▸ **EXERCISE DETAILS**:
Reproduce word for word the line holding "At what coordinates" and all lines after it in the data, through the end, leaving out pictures.

▸ **MATERIAL FOR THE TASK**:
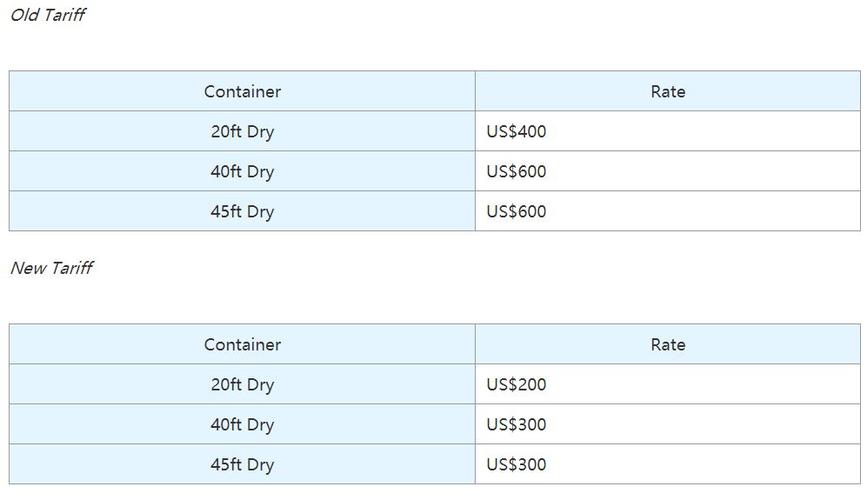Click the New Tariff heading text
867x500 pixels.
[x=52, y=268]
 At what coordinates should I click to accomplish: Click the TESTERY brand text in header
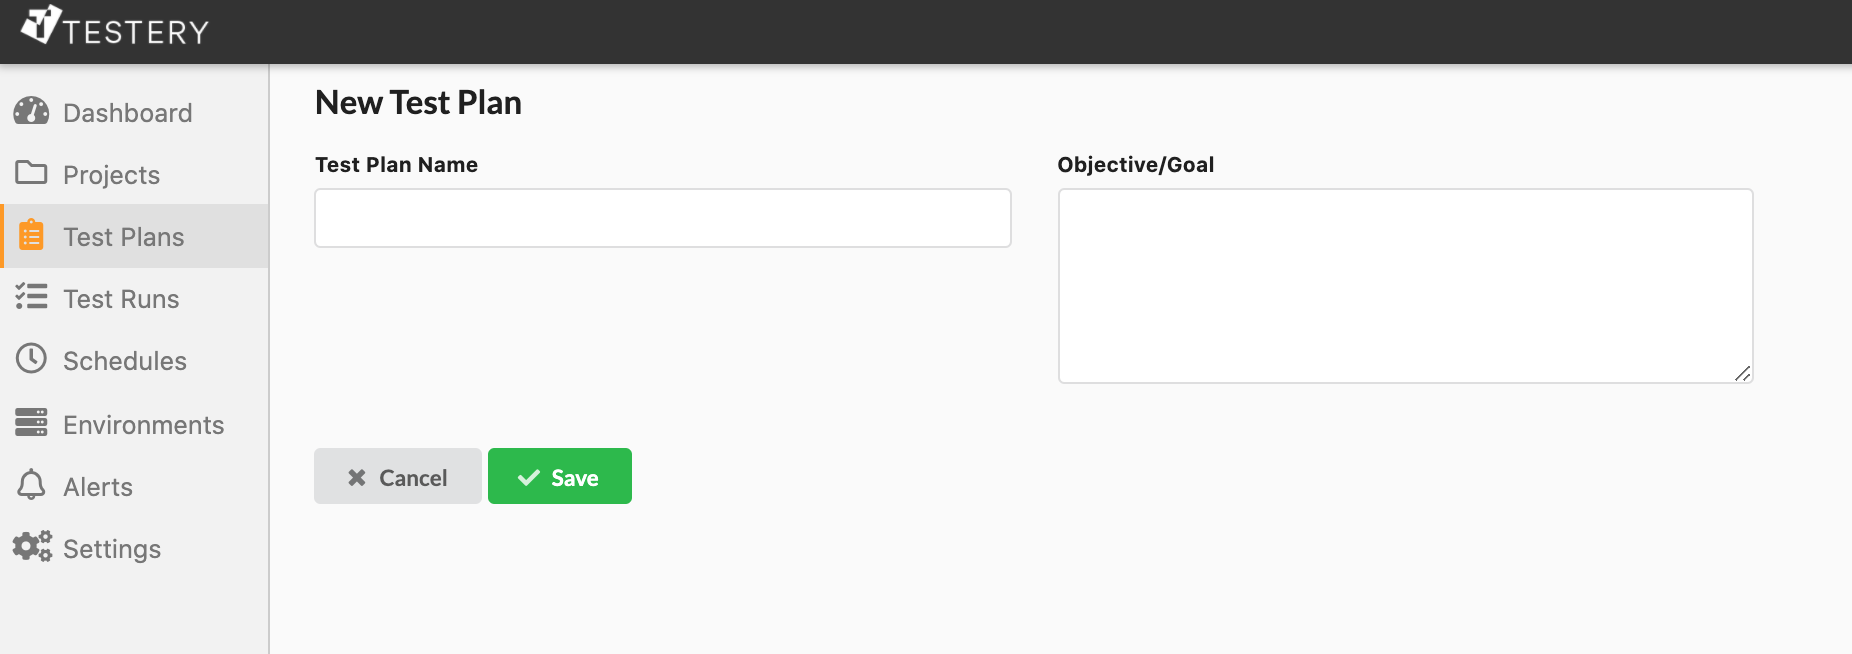tap(136, 32)
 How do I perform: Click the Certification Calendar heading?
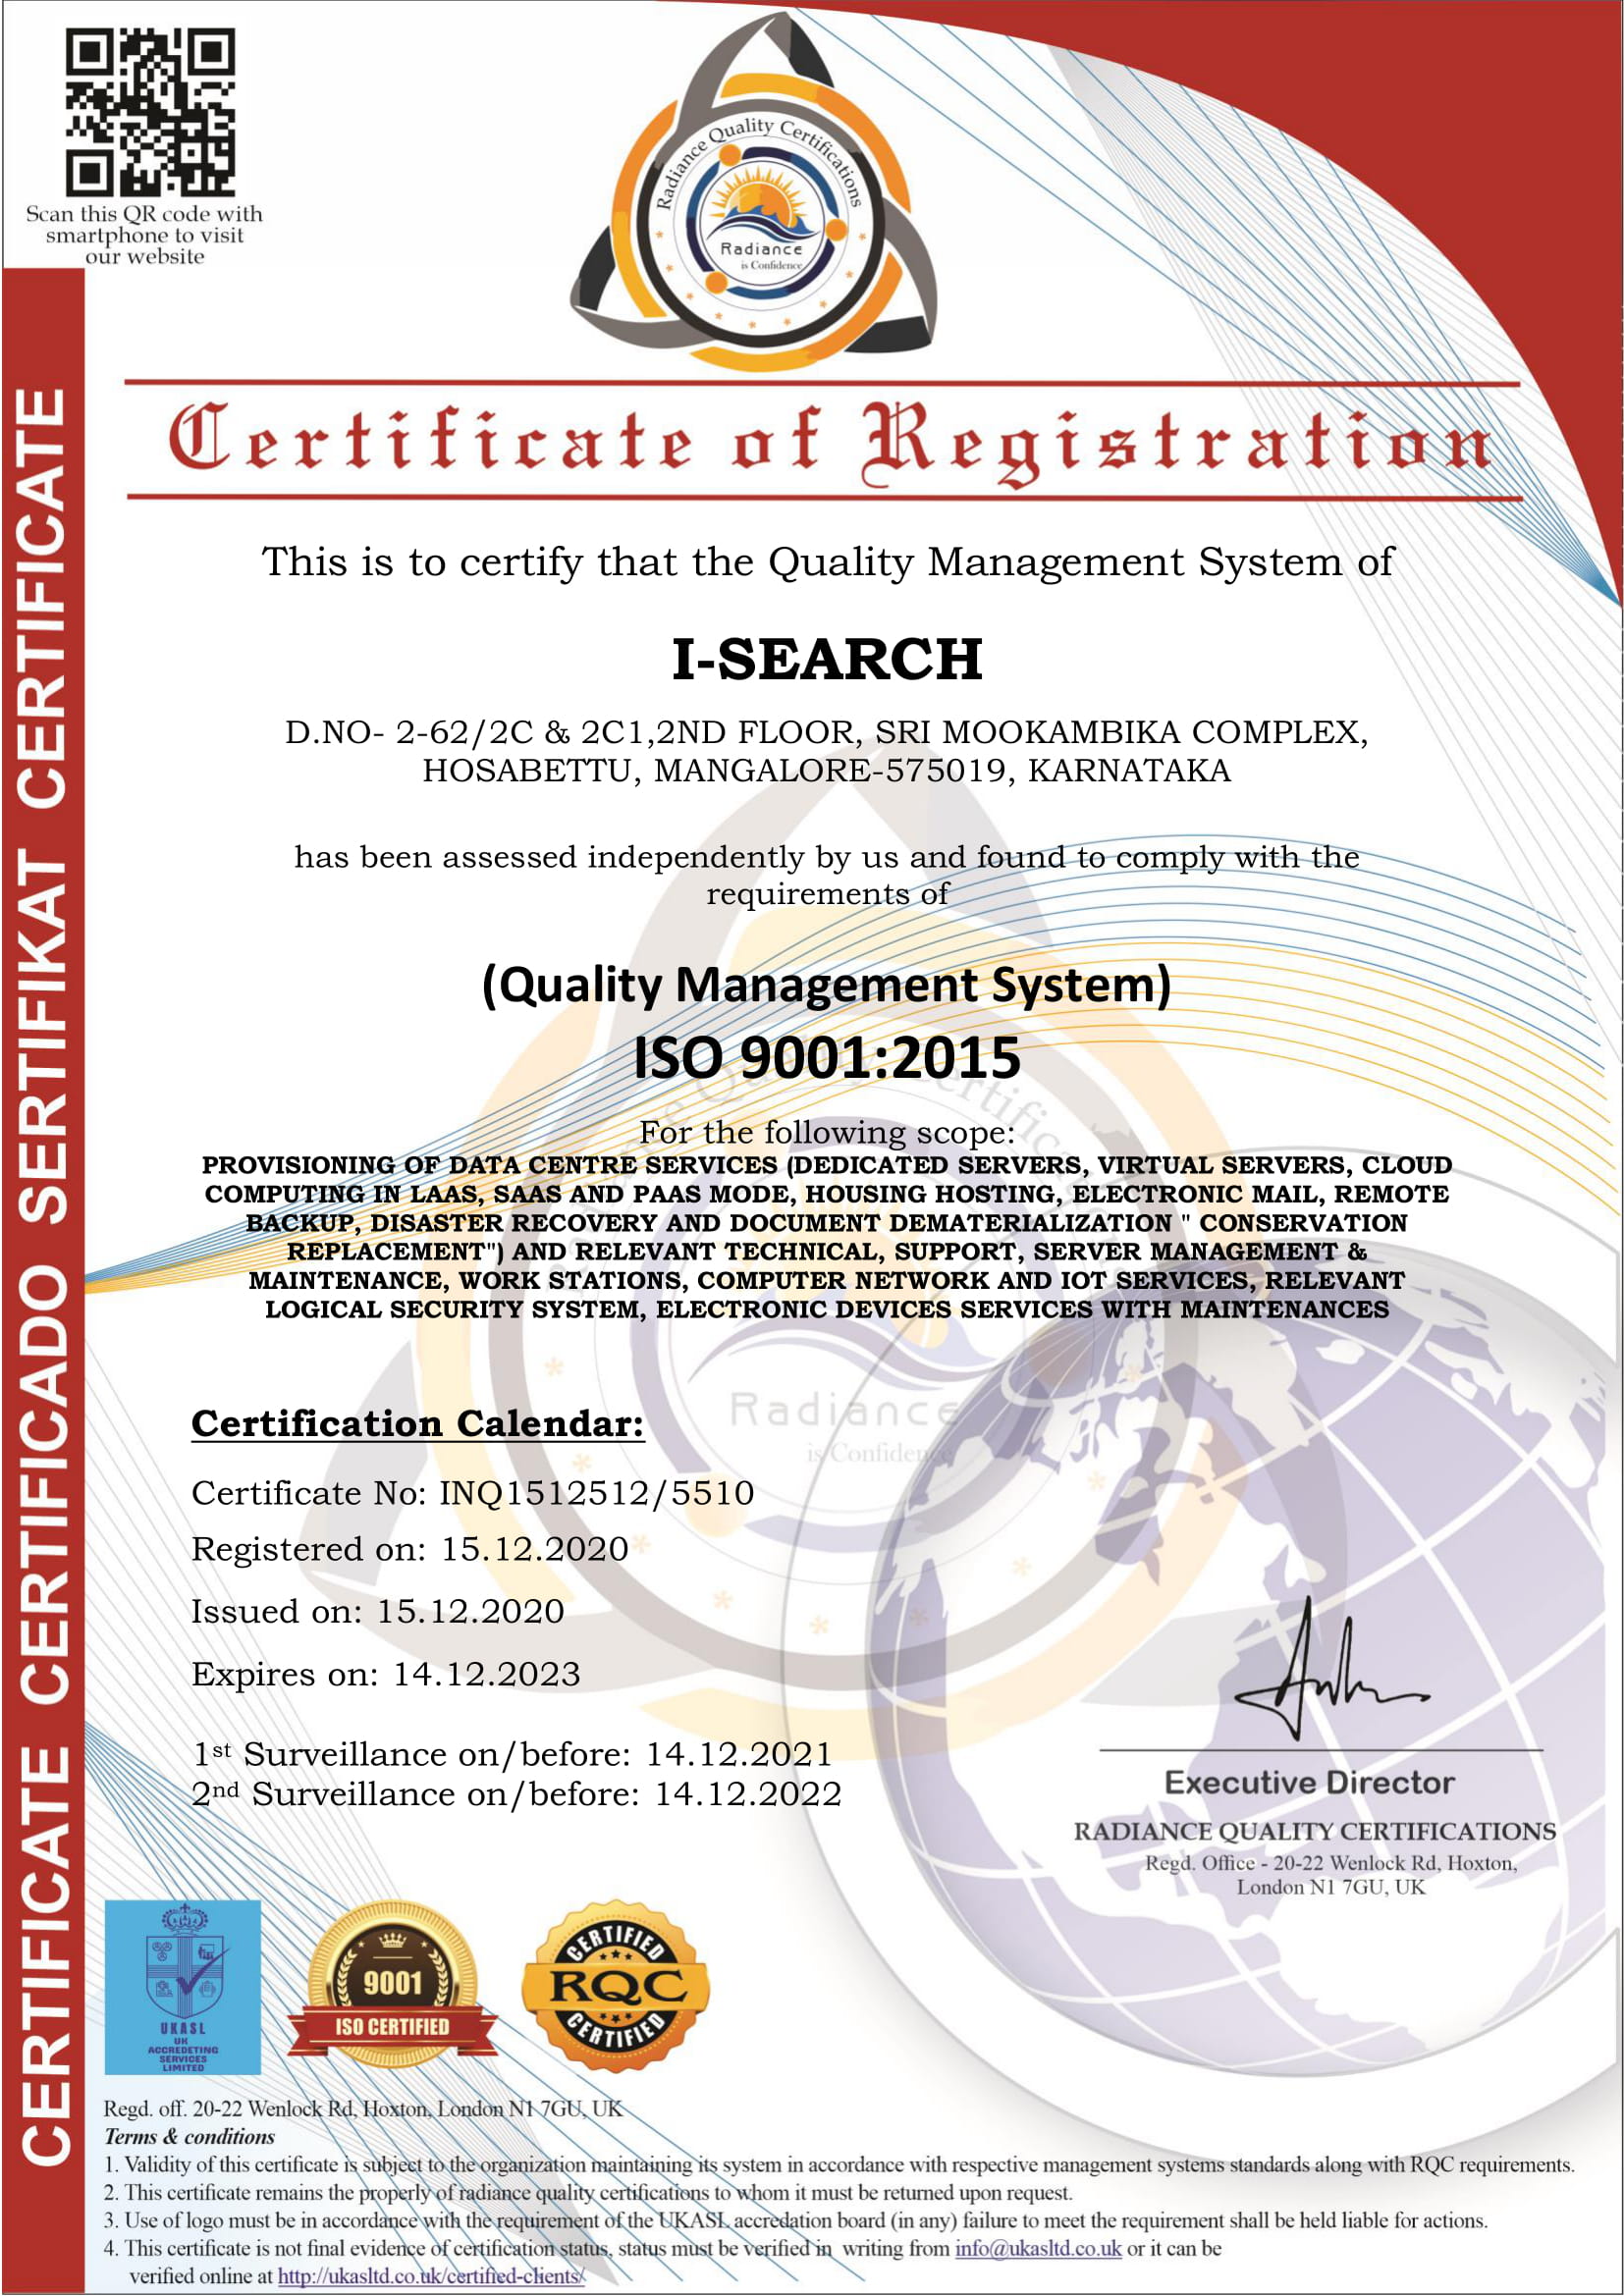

▸ **WRITTEN REPLY**:
 At what coordinates should I click to accomplish: Click the TESTERY brand text in header
tap(136, 32)
 How do I perform: Click the Certification Calendar heading?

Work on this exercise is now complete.